TARGET_COL = "Horse Power"

def prepare_xy(df_in, target_col=TARGET_COL):
    """Drop missing rows, split into X and y."""
    df_clean = df_in.dropna().copy()
    X = df_clean.drop(columns=[target_col])
    y = df_clean[target_col]
    return X, y

def split_data(X, y, test_size=0.30, random_state=42):
    """70/30 random train-test split."""
    return train_test_split(X, y, test_size=test_size, random_state=random_state)

def compute_metrics(y_true, y_pred):
    """Return MSE, MAE, R^2."""
    return {
        "MSE": mean_squared_error(y_true, y_pred),
        "MAE": mean_absolute_error(y_true, y_pred),
        "R^2": r2_score(y_true, y_pred),
    }

def run_models_and_evaluate(df_in, degrees=(1, 2, 3, 4),
                            target_col=TARGET_COL, test_size=0.30, random_state=42):
    """Train/evaluate linear (deg=1) + polynomial regression models.

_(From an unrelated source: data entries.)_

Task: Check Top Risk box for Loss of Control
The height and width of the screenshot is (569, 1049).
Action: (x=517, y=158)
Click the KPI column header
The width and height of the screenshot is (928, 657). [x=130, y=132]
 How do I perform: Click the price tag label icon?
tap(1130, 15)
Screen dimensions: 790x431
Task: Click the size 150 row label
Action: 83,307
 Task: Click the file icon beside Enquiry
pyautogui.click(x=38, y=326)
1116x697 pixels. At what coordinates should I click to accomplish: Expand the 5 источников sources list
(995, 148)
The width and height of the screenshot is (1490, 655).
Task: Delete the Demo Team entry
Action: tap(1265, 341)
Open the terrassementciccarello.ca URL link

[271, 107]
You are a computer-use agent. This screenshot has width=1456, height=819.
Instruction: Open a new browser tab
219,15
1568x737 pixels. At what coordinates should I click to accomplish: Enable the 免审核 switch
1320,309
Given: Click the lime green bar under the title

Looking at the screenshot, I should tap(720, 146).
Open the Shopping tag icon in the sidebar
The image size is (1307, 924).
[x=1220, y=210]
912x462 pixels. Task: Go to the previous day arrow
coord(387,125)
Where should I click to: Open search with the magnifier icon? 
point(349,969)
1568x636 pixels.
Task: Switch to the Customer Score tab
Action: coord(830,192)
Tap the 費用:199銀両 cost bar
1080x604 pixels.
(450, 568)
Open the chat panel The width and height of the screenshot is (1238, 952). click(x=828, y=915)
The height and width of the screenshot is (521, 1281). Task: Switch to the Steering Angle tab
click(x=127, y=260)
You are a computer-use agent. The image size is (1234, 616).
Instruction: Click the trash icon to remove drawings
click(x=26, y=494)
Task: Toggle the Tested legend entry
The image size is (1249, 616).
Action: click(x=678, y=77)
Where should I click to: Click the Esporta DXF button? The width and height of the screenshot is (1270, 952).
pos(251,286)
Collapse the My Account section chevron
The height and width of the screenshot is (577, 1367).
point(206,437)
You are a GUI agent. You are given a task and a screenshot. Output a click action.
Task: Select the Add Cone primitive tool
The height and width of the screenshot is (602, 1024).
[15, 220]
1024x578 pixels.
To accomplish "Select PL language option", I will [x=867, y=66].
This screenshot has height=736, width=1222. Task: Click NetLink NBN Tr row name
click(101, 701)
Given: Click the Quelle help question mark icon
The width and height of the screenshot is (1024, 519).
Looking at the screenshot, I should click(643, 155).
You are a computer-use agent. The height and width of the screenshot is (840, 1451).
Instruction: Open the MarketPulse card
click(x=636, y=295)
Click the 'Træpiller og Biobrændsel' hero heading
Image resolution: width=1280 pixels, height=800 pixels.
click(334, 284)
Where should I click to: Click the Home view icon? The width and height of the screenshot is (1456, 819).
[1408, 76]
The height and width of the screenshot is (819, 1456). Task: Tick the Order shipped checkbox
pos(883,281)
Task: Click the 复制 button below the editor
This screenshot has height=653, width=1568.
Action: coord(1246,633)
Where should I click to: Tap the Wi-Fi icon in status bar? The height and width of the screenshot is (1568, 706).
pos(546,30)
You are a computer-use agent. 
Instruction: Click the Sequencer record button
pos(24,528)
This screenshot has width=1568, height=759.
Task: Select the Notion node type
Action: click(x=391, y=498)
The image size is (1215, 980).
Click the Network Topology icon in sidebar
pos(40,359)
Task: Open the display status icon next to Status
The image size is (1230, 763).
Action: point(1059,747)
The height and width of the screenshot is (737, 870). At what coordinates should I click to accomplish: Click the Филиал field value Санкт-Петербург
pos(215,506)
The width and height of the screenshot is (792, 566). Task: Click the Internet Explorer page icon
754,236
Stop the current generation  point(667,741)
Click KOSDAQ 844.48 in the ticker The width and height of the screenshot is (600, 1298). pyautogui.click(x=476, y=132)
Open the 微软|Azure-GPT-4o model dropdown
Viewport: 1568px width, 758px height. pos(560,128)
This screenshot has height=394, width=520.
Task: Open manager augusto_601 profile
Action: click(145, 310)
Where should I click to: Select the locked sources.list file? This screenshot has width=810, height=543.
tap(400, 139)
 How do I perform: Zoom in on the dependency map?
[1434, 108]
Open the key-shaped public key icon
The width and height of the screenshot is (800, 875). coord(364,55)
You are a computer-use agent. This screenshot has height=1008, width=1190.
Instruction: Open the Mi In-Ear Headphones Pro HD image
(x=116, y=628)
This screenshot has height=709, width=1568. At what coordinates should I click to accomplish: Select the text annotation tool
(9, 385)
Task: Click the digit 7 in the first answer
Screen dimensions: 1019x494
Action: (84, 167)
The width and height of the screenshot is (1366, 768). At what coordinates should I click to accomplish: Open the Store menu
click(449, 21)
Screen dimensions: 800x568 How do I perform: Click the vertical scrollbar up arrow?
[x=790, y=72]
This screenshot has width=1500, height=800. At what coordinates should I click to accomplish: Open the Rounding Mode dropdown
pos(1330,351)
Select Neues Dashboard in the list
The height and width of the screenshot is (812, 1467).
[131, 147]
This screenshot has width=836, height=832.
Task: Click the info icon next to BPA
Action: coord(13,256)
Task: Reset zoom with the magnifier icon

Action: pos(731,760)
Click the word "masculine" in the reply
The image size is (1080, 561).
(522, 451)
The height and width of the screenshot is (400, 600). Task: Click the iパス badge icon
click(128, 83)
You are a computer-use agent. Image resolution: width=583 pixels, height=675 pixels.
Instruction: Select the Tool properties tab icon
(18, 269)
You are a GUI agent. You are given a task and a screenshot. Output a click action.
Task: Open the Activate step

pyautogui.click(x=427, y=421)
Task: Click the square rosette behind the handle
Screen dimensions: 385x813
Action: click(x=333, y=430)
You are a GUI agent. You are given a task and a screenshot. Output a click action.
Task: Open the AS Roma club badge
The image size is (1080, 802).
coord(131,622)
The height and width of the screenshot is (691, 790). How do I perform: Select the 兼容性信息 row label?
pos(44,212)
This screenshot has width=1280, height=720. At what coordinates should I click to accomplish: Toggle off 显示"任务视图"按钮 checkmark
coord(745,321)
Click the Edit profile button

    Returns a DataFrame of metrics.
    Also prints fitted equations and scatter plots (test set) for each model.
    """
    X, y = prepare_xy(df_in, target_col=target_col)
    X_train, X_test, y_train, y_test = split_data(X, y, test_size=test_size, random_state=random_state)

    rows = []

    for deg in degrees:
        if deg == 1:
            model = LinearRegression()
            model_name = "Linear Regression"
        else:
            model = Pipeline([
                ("poly", PolynomialFeatures(degree=deg, include_bias=False)),
                ("lr", LinearRegression())
            ])
            model_name = f"Polynomial Regression (degree={deg})"

        # Fit model
        model.fit(X_train, y_train)

        # Predict
        yhat_train = model.predict(X_train)
        yhat_test  = model.predict(X_test)

        # Metrics
        train_m = compute_metrics(y_train, yhat_train)
        test_m  = compute_metrics(y_test, yhat_test)

        rows.append({
            "Model": model_name,
            "Train MSE": train_m["MSE"],
            "Train MAE": train_m["MAE"],
            "Train R^2": train_m["R^2"],
            "Test MSE": test_m["MSE"],
            "Test MAE": test_m["MAE"],
            "Test R^2": test_m["R^2"],
        })

    return pd.DataFrame(rows)

results = run_models_and_evaluate(df)

display(results)


Unnamed: 0,Model,Train MSE,Train MAE,Train R^2,Test MSE,Test MAE,Test R^2
0,Linear Regression,357.69918,16.061689,0.90632,318.561087,14.940628,0.912561
1,Polynomial Regression (degree=2),350.879731,15.995824,0.908106,331.105434,15.14833,0.909118
2,Polynomial Regression (degree=3),345.108668,15.746762,0.909618,318.404012,14.764973,0.912604
3,Polynomial Regression (degree=4),339.700171,15.508465,0.911034,313.798757,14.735471,0.913868


### 1.5 Dicussion and interpretation

The degree 4 polynomial regression model performed the best on the test set because it achieved the lowest test MSE and MAE and the highest $R^2$ indicating the best generalization performance on unseen data.

Increasing the polynomial degree does not always improve performance. We see this in the increase from degree 1 to degree 2, where test MSE and MAE both got higher and $R^2$ got lower.